■ What to produce ■
Wherever the string "price" turns up in the data, copy the whole line.

*** Opening of Supplied material ***

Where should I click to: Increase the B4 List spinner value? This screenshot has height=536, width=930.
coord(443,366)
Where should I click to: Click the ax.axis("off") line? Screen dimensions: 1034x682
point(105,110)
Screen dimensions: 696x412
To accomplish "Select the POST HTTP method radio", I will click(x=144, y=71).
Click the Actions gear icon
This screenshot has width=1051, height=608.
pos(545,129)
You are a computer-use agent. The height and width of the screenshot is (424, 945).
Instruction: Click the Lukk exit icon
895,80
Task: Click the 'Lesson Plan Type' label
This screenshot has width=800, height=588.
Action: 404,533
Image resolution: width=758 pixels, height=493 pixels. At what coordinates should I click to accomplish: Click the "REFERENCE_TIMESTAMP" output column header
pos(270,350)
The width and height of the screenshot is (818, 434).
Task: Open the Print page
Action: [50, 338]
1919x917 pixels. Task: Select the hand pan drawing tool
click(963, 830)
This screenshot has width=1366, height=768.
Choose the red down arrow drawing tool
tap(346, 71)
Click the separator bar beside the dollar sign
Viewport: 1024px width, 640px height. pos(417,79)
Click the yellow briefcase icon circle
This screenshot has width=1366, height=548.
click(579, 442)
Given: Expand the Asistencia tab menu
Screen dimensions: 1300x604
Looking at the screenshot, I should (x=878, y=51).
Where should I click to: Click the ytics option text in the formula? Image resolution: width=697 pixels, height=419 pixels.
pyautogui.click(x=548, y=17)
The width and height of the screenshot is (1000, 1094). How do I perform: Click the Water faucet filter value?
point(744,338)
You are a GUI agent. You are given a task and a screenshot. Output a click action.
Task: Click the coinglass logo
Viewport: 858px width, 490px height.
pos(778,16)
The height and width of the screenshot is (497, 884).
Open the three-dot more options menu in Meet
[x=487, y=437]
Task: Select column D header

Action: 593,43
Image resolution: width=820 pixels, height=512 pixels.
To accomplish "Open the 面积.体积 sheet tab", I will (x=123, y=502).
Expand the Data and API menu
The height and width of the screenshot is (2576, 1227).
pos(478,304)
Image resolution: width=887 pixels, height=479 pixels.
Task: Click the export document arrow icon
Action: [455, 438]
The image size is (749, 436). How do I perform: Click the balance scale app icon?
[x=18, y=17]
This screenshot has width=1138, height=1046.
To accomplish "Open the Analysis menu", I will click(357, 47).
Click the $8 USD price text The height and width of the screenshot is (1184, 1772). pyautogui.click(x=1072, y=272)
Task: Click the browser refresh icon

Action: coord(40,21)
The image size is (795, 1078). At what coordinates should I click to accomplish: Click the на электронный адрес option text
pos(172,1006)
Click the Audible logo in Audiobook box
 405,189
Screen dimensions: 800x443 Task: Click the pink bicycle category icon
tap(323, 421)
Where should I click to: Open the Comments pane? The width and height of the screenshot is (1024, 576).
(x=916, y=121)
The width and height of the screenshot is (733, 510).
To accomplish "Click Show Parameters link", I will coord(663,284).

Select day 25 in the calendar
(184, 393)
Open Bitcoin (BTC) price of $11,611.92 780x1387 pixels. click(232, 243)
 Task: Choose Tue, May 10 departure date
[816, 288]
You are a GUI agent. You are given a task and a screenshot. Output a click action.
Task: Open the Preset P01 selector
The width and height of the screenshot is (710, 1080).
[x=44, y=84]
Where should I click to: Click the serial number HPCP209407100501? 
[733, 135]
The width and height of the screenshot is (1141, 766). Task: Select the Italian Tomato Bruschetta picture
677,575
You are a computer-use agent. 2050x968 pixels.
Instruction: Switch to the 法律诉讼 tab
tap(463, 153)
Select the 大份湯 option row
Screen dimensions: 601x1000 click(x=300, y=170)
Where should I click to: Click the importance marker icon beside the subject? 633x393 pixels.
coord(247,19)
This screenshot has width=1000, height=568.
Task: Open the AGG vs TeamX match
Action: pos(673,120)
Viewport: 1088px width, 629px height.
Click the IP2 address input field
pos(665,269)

*** Close of Supplied material ***

■ Solution to the problem ■
Click the $8 USD price text The height and width of the screenshot is (1184, 1772). pyautogui.click(x=1072, y=272)
Open Bitcoin (BTC) price of $11,611.92 780x1387 pixels. click(232, 243)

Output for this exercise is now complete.